7 Days in Marsa Alam Itinerary

7 Days in Marsa Alam Itinerary: Dugongs, Desert Safari, and One Brilliant Boat Trip

Affiliate disclosure: This post contains affiliate links. If you book or buy something through these links, I may earn a small commission at no extra cost to you. I only recommend things I genuinely use or believe in. Learn more.


The Red Sea at Marsa Alam — this is what it actually looks like. No filter needed.

There’s a moment somewhere between the dugong gliding past your fins and the Nefertari boat rocking gently in the Red Sea breeze when you realize this isn’t a typical beach holiday. Marsa Alam has almost no crowds, water so clear you can read the seabed from the boat deck, and a desert that turns deep gold at sunset in a way that makes you feel genuinely far from the world you left behind. We spent seven days here with a two-year-old and came home with more real moments than most people collect in a month of traveling. This is the itinerary I wish someone had handed me before we left.
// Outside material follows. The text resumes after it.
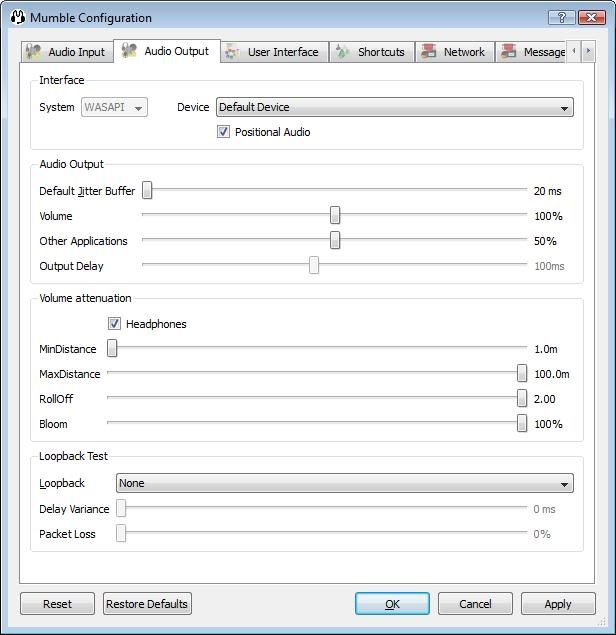The width and height of the screenshot is (616, 635).
Task: Click the Network tab icon
Action: 429,52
Best time to visitOctober–April (May–September is brutal heat; November–March is ideal)
How many days7 days is the sweet spot — enough to slow down and still do the highlights
Getting aroundResort transfers + organized excursions. No rental car needed for a resort stay.
Don’t missAbu Dabbab, Nefertari boat trip, Super Safari at sunset
Book in advanceNefertari excursion + Super Safari — both sell out in peak season
Flying from the USNo direct flights — common routes connect via Cairo, Istanbul, or Dubai

Before You Go: Quick Tips for Marsa Alam

Flights

There are no direct flights from the US to Marsa Alam (RMF). Most American travelers connect through Cairo (CAI), Istanbul (IST), or Dubai (DXB). Turkish Airlines and EgyptAir are the most common options. If you’re flying through Istanbul, that layover is long enough to be worth turning into a free stopover — I wrote about exactly how to do this in my guide to free stopovers in 2026. For finding the cheapest base fare, I always start with these flight search strategies — the price difference between booking two weeks out versus six weeks out on Egypt routes can be significant.

Money

Egypt uses the Egyptian Pound (EGP). Resort charges, excursions, and anything tourist-facing are often quoted in dollars or euros, but local spending (tips, small purchases, anything outside the resort) goes better in cash EGP. I use a multi-currency card for the dollar-denominated stuff and pull out a small amount of EGP at the airport ATM on arrival. Tipping culture is real here — budget $1–2 USD equivalent per service interaction and carry small bills.

Connectivity

Your resort will have Wi-Fi, but if you’re booking excursions, using maps, or want data for the safari day when you’re out in the desert, a local eSIM saves you from roaming charges. I used an eSIM for Egypt — setup took five minutes and coverage was solid across the coast and into the desert area.

Excursions

Book your Abu Dabbab snorkel trip, Nefertari boat excursion, and Super Safari before you arrive — or at the latest on Day 1 through your resort’s activity desk. In peak season (November–February), the good timeslots fill fast. The Nefertari boat in particular runs limited departures per week. I’d recommend locking those three in as your “anchor” days and building everything else around them.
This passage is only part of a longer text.